### SELECTED PASSAGE ###

Blossom end rot is a common problem in fruit crops. It is directly caused by a lack of calcium, however the problem is rarely an actual lack of calcium in the soil but is more related to too much water, too little water, or wildly fluctuating amounts of water. Keep an eye on the watering; most fruit crops in my opinion do best with steady but ever so slightly scant quantities of water, especially once they are on to the fruiting stage. Of course if it is raining non-stop there isn't much to be done. Although, in my experience, a tendency to blossom end rot is definitely something that can be selected against in seed saving, the same with a tendency to split. Keep that in mind during particularly rainy seasons as a silver lining. Organic fertilizers as described in the leaf section may help with blossom end rot, because they encourage the fungi which regulate mineral uptake in plant roots. It doesn't hurt to add crushed eggshells for the calcium content, but I don't think it particularly helps all that much either. If they are dried well before being crushed and scattered about they may deter snails and slugs to some degree though - which means you may actually prefer to save them for the short-assed leaf plants.
ROOTS: are the plants where the edible part grows underground, or at least at ground level. Carrots, onions and garlic, sweet potatoes, potatoes, parsnips, and beets are the main crops here - as mentioned above brassica root crops go with the rest of the brassicas in the leaf section.
Root crops in general do not like too much nitrogen. This is why they are saved for the crop which is 2 years away from a general application of compost. Too much nitrogen may cause skinny, hairy, split roots - a thing most likely to be really apparent in carrots. However when we first started in this garden we struggled with carrots. Now they do well. My conclusion is that they do like compost - provided it was applied 2 years earlier. Carrots go into a bed previously planted with peppers and eggplants, which are the lightest users of nitrogen and which were given the least in the way of planting-time compost. Parsnips and beets too, for preference.

### STORED ROWS ###

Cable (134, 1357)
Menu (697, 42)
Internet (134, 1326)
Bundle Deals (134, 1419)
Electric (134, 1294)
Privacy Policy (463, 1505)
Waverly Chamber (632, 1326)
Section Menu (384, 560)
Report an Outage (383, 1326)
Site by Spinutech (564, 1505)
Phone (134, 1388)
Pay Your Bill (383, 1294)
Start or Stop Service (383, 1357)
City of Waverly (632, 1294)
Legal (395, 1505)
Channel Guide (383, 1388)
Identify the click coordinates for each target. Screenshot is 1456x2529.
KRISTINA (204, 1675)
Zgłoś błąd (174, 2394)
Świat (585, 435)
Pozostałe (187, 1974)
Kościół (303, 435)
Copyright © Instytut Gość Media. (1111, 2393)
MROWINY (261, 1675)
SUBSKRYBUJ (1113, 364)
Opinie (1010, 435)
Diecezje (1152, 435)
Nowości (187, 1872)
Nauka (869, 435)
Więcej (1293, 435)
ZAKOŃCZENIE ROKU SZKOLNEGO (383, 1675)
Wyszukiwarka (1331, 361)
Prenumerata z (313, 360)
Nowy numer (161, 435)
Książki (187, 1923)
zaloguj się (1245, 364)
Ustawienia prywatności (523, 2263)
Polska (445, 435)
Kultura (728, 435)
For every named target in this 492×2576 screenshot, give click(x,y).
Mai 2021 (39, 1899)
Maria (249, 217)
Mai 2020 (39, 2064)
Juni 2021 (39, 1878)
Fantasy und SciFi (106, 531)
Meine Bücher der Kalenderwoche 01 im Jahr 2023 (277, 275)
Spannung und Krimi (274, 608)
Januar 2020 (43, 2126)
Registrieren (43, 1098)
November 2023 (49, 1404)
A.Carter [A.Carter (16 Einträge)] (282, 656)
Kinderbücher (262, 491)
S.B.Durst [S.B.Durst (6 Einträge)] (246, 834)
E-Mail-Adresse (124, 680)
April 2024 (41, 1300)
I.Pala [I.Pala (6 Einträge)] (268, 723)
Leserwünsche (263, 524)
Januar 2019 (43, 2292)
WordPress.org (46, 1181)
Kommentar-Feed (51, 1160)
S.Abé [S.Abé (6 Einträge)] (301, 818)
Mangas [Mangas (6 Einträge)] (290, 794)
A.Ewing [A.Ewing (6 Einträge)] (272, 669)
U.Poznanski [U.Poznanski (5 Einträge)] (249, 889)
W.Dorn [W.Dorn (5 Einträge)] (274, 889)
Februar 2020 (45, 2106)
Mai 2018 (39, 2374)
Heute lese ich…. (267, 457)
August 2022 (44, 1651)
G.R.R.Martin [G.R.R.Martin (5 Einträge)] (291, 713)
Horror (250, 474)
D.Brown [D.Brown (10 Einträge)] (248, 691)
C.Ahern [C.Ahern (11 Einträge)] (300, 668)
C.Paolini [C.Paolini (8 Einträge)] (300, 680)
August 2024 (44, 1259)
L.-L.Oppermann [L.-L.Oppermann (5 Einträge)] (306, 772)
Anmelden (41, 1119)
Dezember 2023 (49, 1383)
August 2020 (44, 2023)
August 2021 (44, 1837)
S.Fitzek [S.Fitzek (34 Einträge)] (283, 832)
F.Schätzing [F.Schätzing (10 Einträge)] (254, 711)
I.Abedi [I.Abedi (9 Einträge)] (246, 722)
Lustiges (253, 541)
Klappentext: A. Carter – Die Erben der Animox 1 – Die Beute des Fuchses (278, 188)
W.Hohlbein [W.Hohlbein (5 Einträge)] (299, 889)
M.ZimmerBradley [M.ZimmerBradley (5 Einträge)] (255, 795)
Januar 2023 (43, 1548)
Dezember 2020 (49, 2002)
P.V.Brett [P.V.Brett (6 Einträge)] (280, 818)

###

**GOALS**.
1/ According to the gardening passage, what may too much nitrogen cause in root crops?
2/ Copy the gardening passage word for word from "Root crops in" to "too, for preference.".
This data has nothing to do with the gardening passage.

**ANSWERS IN ORDER**.
1/ Skinny, hairy, split roots.

2/
Root crops in general do not like too much nitrogen. This is why they are saved for the crop which is 2 years away from a general application of compost. Too much nitrogen may cause skinny, hairy, split roots - a thing most likely to be really apparent in carrots. However when we first started in this garden we struggled with carrots. Now they do well. My conclusion is that they do like compost - provided it was applied 2 years earlier. Carrots go into a bed previously planted with peppers and eggplants, which are the lightest users of nitrogen and which were given the least in the way of planting-time compost. Parsnips and beets too, for preference.